__Task details__
Below are several records. Retype exactly those lines running from the one with "[Machineryline Colombia] (58, 16)" through the one with "PROTECTOR DE EJE", end lines included, and no others.

__Records provided__
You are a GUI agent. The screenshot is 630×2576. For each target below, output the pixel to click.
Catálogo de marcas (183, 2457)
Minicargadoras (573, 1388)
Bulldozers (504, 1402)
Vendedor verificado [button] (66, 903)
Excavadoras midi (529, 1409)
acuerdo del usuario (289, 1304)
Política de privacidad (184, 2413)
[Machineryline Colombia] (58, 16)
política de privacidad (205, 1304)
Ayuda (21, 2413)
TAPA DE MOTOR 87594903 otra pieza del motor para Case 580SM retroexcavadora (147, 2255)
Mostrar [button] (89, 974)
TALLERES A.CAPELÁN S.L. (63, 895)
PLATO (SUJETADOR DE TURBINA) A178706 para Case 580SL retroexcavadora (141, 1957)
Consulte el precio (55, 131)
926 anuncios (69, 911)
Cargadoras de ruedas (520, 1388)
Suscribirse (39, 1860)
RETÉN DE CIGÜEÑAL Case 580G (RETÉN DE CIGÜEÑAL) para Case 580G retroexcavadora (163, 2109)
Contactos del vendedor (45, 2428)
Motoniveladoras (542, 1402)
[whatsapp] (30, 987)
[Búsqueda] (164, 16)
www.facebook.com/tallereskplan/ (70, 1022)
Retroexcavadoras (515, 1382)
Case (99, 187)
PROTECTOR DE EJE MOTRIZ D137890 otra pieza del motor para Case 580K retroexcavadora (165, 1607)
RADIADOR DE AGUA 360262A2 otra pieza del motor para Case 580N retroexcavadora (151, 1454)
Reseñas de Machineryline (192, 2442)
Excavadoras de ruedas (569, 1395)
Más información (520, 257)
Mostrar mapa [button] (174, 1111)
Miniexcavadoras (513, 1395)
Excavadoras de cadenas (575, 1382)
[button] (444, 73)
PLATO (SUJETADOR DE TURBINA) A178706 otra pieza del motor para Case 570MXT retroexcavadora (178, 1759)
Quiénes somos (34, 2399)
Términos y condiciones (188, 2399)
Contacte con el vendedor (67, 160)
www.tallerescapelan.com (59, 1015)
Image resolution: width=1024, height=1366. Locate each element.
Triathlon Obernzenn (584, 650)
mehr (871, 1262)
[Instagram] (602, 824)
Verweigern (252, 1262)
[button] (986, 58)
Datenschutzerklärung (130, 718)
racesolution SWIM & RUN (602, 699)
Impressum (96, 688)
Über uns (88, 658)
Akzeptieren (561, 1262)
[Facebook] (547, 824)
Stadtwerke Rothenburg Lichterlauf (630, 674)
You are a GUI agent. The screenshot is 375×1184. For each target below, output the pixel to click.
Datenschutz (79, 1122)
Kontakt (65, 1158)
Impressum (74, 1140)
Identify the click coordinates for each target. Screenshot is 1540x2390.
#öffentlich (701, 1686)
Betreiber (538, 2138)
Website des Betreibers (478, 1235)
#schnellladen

__Result below__
[Machineryline Colombia] (58, 16)
política de privacidad (205, 1304)
Ayuda (21, 2413)
TAPA DE MOTOR 87594903 otra pieza del motor para Case 580SM retroexcavadora (147, 2255)
Mostrar [button] (89, 974)
TALLERES A.CAPELÁN S.L. (63, 895)
PLATO (SUJETADOR DE TURBINA) A178706 para Case 580SL retroexcavadora (141, 1957)
Consulte el precio (55, 131)
926 anuncios (69, 911)
Cargadoras de ruedas (520, 1388)
Suscribirse (39, 1860)
RETÉN DE CIGÜEÑAL Case 580G (RETÉN DE CIGÜEÑAL) para Case 580G retroexcavadora (163, 2109)
Contactos del vendedor (45, 2428)
Motoniveladoras (542, 1402)
[whatsapp] (30, 987)
[Búsqueda] (164, 16)
www.facebook.com/tallereskplan/ (70, 1022)
Retroexcavadoras (515, 1382)
Case (99, 187)
PROTECTOR DE EJE MOTRIZ D137890 otra pieza del motor para Case 580K retroexcavadora (165, 1607)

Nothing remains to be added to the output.